I am definitely not counting on anything like that, but I'm not laughing as much at the idea either.
Some people may be hating us for the old computer stories, so I'll ease off. But good stories guys. It is ridiculous that I invest as a key part of my living and I use an 8 year old computer, heavily modified. Just too busy to change (mostly because I make it so complicated to build the new one, and take it all apart the first thing anyways). I have promised myself dual 30 inch monitors.

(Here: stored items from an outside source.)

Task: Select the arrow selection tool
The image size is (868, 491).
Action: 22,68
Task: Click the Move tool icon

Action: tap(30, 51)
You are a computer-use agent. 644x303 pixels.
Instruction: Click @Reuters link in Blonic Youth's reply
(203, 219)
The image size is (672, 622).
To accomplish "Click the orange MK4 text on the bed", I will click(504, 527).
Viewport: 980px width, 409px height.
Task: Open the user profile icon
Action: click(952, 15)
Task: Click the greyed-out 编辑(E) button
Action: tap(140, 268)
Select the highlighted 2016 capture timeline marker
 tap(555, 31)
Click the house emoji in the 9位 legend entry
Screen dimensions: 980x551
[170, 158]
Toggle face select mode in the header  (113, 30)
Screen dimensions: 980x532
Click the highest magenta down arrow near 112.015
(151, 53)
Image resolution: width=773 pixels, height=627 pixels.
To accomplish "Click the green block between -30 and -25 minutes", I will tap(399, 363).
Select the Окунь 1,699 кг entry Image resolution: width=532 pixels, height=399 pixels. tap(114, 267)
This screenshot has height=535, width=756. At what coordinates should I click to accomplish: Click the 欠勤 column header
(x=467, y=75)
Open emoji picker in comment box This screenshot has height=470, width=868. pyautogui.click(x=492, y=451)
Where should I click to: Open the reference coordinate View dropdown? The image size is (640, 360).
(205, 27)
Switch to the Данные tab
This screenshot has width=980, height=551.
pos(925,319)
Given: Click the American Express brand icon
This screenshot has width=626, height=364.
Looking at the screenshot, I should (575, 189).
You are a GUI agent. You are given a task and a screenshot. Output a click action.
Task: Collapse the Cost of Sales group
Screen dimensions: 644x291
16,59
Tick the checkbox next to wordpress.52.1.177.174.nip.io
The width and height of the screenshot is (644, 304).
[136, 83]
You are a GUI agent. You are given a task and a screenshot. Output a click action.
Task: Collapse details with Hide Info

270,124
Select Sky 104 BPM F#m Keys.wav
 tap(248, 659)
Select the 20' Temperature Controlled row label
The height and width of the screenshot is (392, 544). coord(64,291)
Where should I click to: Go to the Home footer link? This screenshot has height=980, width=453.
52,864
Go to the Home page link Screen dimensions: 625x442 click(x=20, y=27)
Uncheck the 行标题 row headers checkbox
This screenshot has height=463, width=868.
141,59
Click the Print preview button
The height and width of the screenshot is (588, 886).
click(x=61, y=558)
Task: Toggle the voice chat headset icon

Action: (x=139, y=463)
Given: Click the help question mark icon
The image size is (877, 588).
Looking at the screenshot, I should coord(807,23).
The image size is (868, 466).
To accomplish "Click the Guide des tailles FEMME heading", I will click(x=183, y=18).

As a comparison to KXL and with apologies to mzsmith, I remember as a young project engineer that one of my team members walked away from a good career, sold his parents' house from under them and put the whole thing into a small company with an unproven business model and a short track record. Run by a dropout. I laughed at him. It was a little company in a newfangled business, insecure business prospects, symbol MSFT.
Sigh. I didn't buy a single share.
I wonder if he misses being an engineer. Doubt it.
When google came out, I thought the stock price was ridiculous and looked into shorting it. 50% improved in my investing instincts, I gave myself a good slap to the instead (yeah I know, you all want to help me with the slap thing).
I can't wind back the clock, but I'm committed to: when I see a good thing, I move, and I trust my own instincts more than what any acquaintance happens to say off the cuff. I actually got a call from one of my brokers today asking me why I was so long on KXL. I took it well.